| MATERIAL FOR THE TASK |
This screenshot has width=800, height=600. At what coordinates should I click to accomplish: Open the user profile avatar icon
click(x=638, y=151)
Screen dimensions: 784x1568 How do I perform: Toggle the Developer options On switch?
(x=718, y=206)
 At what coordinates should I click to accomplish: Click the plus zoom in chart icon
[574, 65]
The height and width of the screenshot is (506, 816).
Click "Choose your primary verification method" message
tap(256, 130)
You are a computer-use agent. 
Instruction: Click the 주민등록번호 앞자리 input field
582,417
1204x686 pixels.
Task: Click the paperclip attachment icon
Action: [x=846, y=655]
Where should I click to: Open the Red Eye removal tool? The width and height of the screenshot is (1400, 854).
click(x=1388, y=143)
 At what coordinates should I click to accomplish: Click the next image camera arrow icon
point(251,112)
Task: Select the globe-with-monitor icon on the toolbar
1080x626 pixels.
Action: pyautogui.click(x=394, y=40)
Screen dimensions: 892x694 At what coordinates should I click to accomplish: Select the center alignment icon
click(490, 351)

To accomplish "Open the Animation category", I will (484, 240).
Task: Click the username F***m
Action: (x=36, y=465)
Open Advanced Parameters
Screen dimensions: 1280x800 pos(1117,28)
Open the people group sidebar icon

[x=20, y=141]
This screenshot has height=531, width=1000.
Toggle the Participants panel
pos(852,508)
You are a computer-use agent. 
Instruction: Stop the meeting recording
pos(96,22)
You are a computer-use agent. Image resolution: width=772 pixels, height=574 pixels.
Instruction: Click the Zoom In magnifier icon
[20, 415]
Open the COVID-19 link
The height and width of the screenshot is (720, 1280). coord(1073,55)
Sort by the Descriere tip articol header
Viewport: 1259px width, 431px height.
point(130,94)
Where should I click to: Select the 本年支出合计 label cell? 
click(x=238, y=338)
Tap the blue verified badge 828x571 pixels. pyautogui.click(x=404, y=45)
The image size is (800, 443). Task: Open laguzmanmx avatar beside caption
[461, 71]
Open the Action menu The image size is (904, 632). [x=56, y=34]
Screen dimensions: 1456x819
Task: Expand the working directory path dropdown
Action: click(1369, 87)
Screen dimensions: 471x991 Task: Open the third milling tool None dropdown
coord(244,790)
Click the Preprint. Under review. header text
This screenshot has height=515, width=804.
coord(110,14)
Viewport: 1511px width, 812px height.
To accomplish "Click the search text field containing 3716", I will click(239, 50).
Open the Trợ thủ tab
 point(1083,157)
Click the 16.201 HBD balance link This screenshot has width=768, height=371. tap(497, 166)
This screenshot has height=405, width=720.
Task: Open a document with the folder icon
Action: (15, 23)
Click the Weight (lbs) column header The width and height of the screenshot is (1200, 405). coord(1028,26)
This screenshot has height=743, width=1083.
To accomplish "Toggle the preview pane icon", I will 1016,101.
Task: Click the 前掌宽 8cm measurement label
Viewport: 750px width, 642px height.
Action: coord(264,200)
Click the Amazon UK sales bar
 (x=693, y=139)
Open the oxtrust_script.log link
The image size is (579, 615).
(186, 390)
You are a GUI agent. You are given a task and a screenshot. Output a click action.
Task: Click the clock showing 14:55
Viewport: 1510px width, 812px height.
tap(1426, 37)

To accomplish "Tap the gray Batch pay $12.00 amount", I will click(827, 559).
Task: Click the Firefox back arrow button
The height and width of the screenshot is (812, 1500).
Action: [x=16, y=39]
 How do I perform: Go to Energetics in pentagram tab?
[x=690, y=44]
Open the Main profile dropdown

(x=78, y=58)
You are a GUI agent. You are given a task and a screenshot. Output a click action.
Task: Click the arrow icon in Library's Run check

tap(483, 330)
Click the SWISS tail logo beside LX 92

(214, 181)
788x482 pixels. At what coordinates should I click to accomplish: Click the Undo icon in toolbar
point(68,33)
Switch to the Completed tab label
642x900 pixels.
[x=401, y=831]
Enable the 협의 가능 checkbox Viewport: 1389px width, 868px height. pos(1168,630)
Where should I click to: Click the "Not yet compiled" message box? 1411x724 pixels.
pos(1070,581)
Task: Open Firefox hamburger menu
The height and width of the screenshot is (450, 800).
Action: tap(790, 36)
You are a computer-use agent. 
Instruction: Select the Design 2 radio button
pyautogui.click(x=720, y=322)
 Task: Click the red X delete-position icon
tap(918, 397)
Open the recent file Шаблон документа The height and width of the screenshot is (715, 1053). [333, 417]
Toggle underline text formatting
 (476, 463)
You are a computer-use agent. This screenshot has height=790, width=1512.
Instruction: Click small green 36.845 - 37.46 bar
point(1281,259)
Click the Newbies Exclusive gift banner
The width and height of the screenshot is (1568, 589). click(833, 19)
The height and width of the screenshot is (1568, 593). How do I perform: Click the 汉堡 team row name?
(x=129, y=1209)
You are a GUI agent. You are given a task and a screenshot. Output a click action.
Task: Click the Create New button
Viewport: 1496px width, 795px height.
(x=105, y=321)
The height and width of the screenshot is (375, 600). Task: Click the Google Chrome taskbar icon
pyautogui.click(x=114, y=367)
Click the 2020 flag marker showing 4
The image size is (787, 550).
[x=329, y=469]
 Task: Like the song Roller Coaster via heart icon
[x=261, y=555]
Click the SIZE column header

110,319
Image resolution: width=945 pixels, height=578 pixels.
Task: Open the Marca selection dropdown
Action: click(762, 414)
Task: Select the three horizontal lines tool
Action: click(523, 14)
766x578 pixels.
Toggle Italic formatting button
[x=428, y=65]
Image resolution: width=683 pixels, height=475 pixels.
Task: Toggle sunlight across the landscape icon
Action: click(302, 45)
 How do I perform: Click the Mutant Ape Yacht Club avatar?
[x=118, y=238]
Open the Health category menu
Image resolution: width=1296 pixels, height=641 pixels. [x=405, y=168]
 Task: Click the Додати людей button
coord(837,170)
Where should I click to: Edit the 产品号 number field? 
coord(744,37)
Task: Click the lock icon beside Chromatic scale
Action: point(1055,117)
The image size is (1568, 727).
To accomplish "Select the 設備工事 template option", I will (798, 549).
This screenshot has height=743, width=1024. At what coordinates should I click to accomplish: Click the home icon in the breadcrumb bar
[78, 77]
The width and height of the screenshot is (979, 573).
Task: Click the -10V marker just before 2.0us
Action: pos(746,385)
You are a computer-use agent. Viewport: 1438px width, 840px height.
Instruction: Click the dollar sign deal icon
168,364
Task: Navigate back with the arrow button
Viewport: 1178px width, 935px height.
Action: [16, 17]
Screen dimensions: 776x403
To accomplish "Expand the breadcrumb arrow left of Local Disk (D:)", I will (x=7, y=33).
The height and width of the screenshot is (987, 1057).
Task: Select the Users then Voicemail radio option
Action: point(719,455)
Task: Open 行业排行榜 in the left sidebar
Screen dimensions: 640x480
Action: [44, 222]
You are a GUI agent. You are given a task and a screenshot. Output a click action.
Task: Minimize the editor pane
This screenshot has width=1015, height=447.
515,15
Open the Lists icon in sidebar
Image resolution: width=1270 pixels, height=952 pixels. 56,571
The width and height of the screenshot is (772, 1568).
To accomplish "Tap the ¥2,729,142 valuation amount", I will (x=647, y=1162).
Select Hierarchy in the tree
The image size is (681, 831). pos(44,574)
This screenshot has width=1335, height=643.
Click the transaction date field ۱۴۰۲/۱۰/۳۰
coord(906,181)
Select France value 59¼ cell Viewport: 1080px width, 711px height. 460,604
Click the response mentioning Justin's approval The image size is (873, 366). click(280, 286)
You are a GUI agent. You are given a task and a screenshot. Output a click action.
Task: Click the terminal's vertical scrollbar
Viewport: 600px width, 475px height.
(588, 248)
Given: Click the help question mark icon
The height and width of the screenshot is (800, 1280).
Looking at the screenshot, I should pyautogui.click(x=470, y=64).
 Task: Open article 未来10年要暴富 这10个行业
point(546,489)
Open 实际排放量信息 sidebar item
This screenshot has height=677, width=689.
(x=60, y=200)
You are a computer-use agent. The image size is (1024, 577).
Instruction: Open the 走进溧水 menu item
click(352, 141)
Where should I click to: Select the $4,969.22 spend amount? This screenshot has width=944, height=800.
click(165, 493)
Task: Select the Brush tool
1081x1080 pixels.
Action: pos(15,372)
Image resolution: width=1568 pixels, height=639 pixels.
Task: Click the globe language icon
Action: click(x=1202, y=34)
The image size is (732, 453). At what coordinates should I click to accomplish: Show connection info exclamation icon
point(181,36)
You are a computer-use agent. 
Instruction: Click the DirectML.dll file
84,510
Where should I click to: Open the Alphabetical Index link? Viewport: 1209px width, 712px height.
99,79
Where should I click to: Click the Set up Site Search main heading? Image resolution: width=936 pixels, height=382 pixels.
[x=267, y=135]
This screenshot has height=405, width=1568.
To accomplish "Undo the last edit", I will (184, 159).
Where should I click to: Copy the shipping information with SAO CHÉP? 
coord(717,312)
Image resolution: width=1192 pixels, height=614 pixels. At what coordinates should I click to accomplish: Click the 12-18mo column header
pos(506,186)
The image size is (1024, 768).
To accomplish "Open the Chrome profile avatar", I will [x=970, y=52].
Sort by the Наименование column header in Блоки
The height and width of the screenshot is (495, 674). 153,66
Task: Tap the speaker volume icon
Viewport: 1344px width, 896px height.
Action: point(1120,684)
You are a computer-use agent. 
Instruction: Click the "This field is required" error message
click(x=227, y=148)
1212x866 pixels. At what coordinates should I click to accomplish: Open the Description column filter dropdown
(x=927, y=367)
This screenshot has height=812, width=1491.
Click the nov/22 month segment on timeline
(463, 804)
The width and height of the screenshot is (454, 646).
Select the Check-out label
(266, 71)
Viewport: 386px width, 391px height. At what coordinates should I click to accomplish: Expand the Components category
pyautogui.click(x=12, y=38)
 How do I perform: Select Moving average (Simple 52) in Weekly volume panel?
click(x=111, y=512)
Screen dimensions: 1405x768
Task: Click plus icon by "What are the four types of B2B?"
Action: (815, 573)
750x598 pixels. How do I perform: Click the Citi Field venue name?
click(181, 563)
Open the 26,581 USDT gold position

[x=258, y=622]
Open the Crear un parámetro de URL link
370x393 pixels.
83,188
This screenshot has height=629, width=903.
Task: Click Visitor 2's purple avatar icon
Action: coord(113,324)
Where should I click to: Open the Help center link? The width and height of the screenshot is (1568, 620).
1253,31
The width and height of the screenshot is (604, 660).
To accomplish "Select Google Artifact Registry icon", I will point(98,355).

| EXERCISE DESCRIPTION |
Only the lines above from the one with "Screen dimensions: 784x1568" through the one with "Click the Preprint. Under review. header text" should be duplicated, character for character.

| RESULT |
Screen dimensions: 784x1568 How do I perform: Toggle the Developer options On switch?
(x=718, y=206)
 At what coordinates should I click to accomplish: Click the plus zoom in chart icon
[574, 65]
The height and width of the screenshot is (506, 816).
Click "Choose your primary verification method" message
tap(256, 130)
You are a computer-use agent. 
Instruction: Click the 주민등록번호 앞자리 input field
582,417
1204x686 pixels.
Task: Click the paperclip attachment icon
Action: [x=846, y=655]
Where should I click to: Open the Red Eye removal tool? The width and height of the screenshot is (1400, 854).
click(x=1388, y=143)
 At what coordinates should I click to accomplish: Click the next image camera arrow icon
point(251,112)
Task: Select the globe-with-monitor icon on the toolbar
1080x626 pixels.
Action: pyautogui.click(x=394, y=40)
Screen dimensions: 892x694 At what coordinates should I click to accomplish: Select the center alignment icon
click(490, 351)

To accomplish "Open the Animation category", I will (484, 240).
Task: Click the username F***m
Action: (x=36, y=465)
Open Advanced Parameters
Screen dimensions: 1280x800 pos(1117,28)
Open the people group sidebar icon

[x=20, y=141]
This screenshot has height=531, width=1000.
Toggle the Participants panel
pos(852,508)
You are a computer-use agent. 
Instruction: Stop the meeting recording
pos(96,22)
You are a computer-use agent. Image resolution: width=772 pixels, height=574 pixels.
Instruction: Click the Zoom In magnifier icon
[20, 415]
Open the COVID-19 link
The height and width of the screenshot is (720, 1280). coord(1073,55)
Sort by the Descriere tip articol header
Viewport: 1259px width, 431px height.
point(130,94)
Where should I click to: Select the 本年支出合计 label cell? 
click(x=238, y=338)
Tap the blue verified badge 828x571 pixels. pyautogui.click(x=404, y=45)
The image size is (800, 443). Task: Open laguzmanmx avatar beside caption
[461, 71]
Open the Action menu The image size is (904, 632). [x=56, y=34]
Screen dimensions: 1456x819
Task: Expand the working directory path dropdown
Action: click(1369, 87)
Screen dimensions: 471x991 Task: Open the third milling tool None dropdown
coord(244,790)
Click the Preprint. Under review. header text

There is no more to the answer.